When faced with a career offer from Frito-Lay right out of college, Moore could not pass up the opportunity to begin his professional life. He deferred from DePaul University for the time being as he worked in a sales leadership role in Fargo, N.D., for the following two years. Going from one large company to another, Moore made his way over to Microsoft and joined the cloud Azure team. It was then he realized how much he enjoyed the technology industry and never looked back. One year later, he and his wife moved to Austin, Tex., and started a new chapter of their lives there. Throughout the first few years in Austin, Moore worked for Box as well as a start-up technology company.
Another beginning occurred around this same time: he and his wife became parents. In 2020 when his daughter was born, Moore took a step away from the technology business and became a stay-at-home dad. While he was taking in all the new memories he could with his daughter, he also began a financial coaching business, Atlas Financial Coaching LLC, giving advice to businesses in need. He mentioned an entrepreneur class he previously enrolled in helped in beginning this new venture. Even though it was a lot of hard work, it was rewarding to see how far the business has come and the impact he continues to make in others’ lives. After two years, Moore began applying to new technology businesses and was granted a position at Google, an accomplishment Moore is both proud of and attributes to his education from UMN Crookston. Learning how to problem solve through his internship experiences and be a leader as a CA were all skills he takes with him in the working world. He also uses the unconventional lessons he learned from his business courses, such as “thrive with ambiguity” and the importance of empathy throughout everyday life in his profession.
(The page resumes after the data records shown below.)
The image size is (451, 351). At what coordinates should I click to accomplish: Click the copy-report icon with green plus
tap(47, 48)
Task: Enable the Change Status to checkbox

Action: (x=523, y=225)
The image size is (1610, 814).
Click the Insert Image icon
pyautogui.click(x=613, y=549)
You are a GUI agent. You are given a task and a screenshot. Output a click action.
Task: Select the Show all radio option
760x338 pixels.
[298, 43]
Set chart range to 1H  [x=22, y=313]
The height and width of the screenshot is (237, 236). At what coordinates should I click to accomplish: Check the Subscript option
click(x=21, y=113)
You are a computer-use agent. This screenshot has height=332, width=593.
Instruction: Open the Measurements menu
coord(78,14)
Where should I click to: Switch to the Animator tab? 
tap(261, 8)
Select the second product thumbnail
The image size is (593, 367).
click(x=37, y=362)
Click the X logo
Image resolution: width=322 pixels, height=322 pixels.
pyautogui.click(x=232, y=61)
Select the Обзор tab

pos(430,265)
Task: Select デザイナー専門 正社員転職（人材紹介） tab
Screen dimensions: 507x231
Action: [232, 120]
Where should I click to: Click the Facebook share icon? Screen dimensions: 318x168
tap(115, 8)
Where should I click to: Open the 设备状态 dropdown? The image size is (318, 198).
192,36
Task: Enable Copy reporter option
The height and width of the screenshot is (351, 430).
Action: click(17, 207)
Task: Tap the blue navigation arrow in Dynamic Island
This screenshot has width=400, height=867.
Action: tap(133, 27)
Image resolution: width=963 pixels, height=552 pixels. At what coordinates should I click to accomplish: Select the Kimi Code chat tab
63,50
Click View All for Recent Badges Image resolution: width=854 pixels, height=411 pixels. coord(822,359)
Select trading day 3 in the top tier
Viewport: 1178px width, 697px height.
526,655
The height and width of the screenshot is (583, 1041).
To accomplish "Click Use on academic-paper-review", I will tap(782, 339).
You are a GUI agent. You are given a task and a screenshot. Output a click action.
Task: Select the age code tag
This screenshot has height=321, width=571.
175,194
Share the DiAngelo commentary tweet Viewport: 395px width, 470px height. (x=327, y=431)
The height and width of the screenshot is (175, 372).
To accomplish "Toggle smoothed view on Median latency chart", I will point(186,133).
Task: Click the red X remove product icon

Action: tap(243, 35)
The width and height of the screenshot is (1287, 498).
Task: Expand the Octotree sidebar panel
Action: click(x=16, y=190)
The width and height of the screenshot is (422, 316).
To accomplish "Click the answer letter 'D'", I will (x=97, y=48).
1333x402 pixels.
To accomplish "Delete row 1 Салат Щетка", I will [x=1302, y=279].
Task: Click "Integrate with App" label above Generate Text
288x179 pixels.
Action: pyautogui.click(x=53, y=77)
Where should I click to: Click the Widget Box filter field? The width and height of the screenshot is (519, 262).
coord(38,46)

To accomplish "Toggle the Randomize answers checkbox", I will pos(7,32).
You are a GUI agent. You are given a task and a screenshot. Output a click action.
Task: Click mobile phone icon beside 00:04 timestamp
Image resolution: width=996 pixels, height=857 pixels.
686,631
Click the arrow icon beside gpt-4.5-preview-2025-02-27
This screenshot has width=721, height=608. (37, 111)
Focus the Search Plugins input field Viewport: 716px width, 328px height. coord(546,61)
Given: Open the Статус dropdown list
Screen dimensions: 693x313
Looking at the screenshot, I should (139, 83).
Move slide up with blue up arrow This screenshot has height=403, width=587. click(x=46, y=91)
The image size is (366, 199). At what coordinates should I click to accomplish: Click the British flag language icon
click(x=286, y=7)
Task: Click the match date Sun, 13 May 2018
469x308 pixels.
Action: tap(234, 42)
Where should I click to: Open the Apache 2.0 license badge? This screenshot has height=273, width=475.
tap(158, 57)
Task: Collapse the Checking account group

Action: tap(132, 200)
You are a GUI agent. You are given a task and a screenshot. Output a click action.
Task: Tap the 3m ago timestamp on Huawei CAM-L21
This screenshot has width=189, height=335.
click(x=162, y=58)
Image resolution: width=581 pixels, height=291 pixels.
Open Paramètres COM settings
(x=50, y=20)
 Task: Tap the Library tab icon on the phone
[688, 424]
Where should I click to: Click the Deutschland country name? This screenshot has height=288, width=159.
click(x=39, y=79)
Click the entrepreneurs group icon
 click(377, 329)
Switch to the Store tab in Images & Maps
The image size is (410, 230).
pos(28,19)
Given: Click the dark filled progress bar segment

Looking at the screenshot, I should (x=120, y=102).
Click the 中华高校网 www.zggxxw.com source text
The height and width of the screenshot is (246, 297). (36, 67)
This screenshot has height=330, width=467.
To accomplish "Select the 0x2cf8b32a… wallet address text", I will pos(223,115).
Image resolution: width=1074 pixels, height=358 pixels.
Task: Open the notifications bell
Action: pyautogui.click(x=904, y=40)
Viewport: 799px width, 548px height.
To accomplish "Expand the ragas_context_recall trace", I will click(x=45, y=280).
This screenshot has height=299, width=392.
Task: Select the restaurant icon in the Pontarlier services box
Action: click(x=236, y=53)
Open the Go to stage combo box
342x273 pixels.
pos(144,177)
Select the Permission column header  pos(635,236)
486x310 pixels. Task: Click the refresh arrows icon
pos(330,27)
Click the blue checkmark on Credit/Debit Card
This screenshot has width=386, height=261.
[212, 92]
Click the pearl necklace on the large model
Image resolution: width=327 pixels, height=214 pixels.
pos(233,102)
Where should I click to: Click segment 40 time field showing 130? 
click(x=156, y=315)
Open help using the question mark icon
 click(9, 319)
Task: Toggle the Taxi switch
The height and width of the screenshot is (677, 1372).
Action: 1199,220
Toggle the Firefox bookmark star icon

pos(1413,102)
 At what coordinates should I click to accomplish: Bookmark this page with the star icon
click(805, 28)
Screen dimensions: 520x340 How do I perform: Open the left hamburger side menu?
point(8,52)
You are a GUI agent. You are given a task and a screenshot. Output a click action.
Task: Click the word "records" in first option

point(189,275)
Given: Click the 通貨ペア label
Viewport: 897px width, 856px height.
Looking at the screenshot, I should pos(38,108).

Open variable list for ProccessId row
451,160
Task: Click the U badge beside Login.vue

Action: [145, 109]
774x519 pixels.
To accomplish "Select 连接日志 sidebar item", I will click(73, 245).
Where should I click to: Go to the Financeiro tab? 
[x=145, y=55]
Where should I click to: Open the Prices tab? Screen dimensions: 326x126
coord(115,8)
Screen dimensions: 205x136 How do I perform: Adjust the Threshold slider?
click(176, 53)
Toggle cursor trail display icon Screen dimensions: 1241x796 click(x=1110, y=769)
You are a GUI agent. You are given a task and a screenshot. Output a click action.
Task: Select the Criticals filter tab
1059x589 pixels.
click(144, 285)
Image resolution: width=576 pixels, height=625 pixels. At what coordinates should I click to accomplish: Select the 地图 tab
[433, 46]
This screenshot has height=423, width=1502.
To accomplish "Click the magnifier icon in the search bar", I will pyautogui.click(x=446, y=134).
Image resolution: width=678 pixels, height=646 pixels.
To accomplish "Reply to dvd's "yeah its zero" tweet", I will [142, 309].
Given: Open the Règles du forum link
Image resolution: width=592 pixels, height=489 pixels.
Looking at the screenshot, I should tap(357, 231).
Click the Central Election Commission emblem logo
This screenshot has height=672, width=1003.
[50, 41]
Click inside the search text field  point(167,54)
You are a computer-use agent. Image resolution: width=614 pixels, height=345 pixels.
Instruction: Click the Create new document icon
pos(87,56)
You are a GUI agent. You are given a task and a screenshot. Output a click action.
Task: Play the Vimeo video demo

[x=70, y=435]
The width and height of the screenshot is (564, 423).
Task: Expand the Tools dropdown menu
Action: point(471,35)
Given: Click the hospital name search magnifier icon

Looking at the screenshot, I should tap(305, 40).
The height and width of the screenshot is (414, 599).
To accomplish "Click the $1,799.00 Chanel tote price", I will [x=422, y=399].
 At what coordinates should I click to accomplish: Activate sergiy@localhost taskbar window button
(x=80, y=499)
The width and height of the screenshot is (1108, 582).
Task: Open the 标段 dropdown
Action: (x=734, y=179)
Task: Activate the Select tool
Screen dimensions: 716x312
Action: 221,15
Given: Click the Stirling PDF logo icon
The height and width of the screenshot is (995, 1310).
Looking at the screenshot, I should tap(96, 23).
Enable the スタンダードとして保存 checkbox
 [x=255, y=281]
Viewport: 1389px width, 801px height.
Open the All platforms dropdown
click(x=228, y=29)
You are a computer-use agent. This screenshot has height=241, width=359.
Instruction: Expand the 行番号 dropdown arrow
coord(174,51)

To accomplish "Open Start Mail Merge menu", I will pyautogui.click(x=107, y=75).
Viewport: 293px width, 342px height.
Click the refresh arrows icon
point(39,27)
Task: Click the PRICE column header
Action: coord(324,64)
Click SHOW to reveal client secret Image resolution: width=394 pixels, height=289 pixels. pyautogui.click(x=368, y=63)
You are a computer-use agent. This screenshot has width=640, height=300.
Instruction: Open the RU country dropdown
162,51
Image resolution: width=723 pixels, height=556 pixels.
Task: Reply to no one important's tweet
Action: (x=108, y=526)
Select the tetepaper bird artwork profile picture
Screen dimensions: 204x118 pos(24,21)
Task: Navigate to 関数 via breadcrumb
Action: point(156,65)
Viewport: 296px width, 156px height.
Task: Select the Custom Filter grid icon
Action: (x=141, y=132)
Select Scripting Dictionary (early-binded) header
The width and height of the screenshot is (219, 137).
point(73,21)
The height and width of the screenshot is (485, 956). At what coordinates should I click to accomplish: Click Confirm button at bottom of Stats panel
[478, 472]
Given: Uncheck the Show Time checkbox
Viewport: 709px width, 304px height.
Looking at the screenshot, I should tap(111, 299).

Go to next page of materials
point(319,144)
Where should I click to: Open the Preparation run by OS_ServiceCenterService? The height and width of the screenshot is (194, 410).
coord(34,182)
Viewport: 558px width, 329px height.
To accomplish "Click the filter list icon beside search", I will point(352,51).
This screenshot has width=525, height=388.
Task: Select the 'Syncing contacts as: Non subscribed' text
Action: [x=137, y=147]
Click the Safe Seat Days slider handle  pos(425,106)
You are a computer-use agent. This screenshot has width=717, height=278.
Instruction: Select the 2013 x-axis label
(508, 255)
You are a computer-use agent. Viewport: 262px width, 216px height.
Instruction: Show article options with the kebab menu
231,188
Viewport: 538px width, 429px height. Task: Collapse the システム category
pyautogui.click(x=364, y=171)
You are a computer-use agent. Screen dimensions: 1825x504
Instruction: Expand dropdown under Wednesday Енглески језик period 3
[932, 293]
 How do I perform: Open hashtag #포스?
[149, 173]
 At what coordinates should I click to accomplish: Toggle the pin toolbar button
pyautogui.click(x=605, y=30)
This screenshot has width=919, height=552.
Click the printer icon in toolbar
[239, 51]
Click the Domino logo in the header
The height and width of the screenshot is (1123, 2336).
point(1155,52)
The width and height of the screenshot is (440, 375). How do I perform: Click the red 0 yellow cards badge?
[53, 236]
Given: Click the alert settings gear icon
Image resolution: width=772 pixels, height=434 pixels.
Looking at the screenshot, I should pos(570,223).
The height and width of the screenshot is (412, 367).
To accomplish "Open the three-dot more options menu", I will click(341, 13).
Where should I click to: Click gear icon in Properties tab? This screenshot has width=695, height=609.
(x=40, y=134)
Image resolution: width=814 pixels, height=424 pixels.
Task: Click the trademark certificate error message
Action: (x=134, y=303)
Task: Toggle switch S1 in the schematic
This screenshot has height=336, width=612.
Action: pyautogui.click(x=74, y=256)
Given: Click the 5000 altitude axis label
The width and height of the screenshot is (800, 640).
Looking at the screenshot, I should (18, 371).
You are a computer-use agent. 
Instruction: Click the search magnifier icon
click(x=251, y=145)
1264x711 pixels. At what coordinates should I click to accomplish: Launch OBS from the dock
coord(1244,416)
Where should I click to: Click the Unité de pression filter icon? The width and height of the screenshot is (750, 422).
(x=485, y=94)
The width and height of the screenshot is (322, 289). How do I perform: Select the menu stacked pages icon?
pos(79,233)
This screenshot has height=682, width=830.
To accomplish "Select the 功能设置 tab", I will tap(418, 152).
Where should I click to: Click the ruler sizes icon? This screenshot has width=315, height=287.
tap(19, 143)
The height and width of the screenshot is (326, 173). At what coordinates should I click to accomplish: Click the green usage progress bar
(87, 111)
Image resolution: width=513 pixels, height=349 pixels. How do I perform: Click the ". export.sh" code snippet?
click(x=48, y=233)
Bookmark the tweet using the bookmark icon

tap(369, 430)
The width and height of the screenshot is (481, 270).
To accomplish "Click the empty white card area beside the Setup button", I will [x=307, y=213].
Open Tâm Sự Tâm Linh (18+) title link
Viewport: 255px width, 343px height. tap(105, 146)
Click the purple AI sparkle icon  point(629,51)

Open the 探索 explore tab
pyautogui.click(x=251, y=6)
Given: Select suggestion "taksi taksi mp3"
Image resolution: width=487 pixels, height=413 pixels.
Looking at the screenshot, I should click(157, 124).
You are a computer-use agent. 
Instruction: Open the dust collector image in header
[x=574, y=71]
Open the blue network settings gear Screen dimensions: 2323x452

As a father of two, one daughter and another baby on the way in October, Moore cherishes the time he spends with his family. Together, they enjoy visiting parks and eating out at restaurants in Austin and the surrounding area. With big dreams in mind, Moore wishes to attend graduate school in the near future as well. No school is off limits as he is planning to apply to various Ivy League universities. He stated, “Maybe I won’t get into those schools, but now I have the confidence to know that I’m smart, and to know that I can do something, and know that I am worth something because someone fought for me, and that’s what Crookston does.”